Price fixing is a horizontal restraint in trade. It is when competitors team up and fix a price to either lock out competitors with lower prices. In another version, competitors hike up prices and benefit off consumers.
However, in this case, these gas companies were not necessarily competitors. Instead, they had committed themselves to a joint venture, essentially merging operations in the different regions of the United States. Thus, they were not engaged in price fixing in the traditional sense. In essence, they were just setting prices as a single entity would.
a) The issue was whether a per se rule of price fixing applied to vertical agreements.
b) The per se rule of price fixing in a horizontal agreement context means that when competitors agree to fix a price, it is inherently anti-competitive. It becomes a restraint on trade, which is violation of the Sherman Act, Section 1.
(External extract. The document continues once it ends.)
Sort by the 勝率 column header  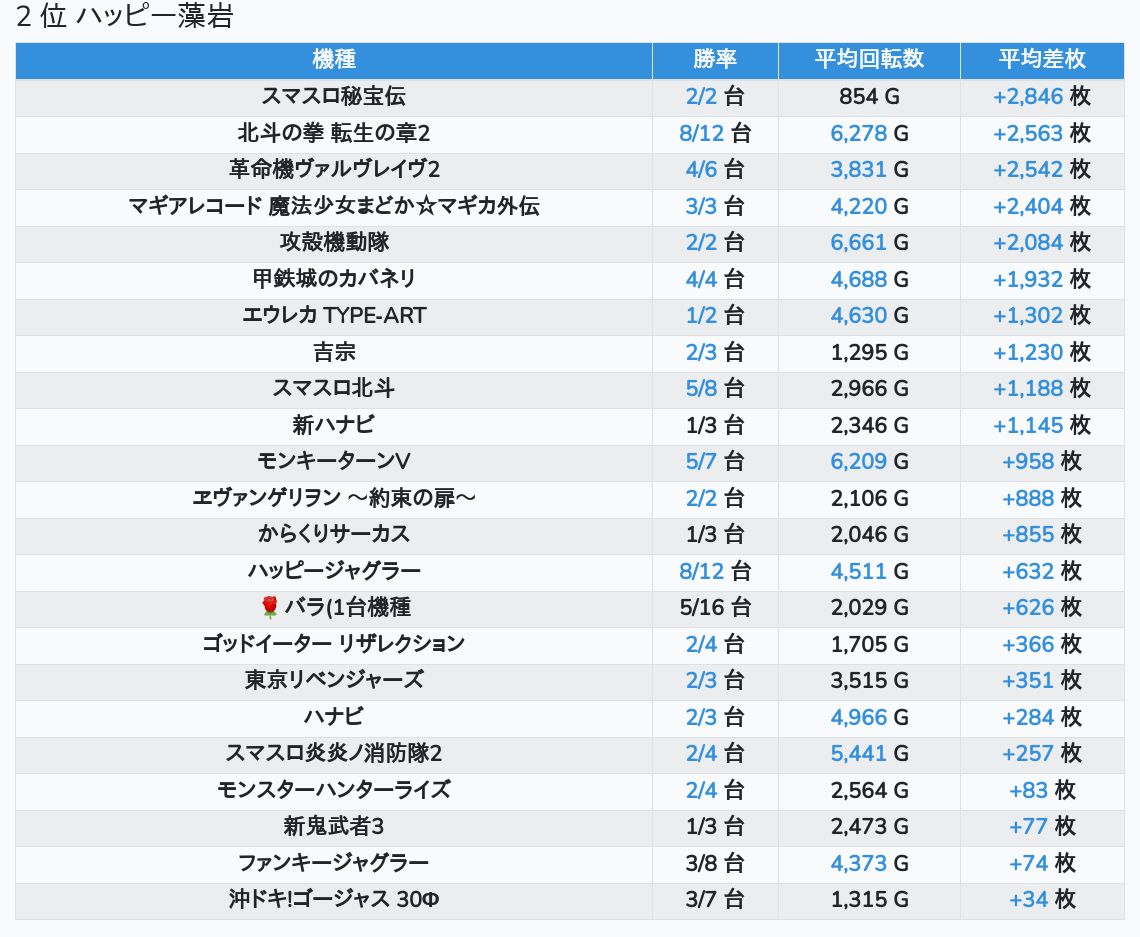(x=715, y=60)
c) Here, the court found that the per se rule only applies when the court has determined the type of agreement at issue. They found that horizontal agreements are different than vertical agreements fixing a minimum resale price. In fact, unlike horizontal agreements, minimum resale prices can stimulate competition as well as restrict competition.
d) Because vertical agreements can stimulate competition and, thus, are not inherently anticompetitive, a per se rule cannot apply to vertical agreements in the same way it is applied to horizontal agreements to price fix. Therefore, the court found in favor of Leegin, the original defendant, and reversed the lower court's decision.
The court would want to measure the anticompetitive effects, including a decreased output, stimulation in interbrand competition, and the increase in options to consumers at different price levels. The court is really focusing on the actual economic effects and what would beneficial to stimulating the market.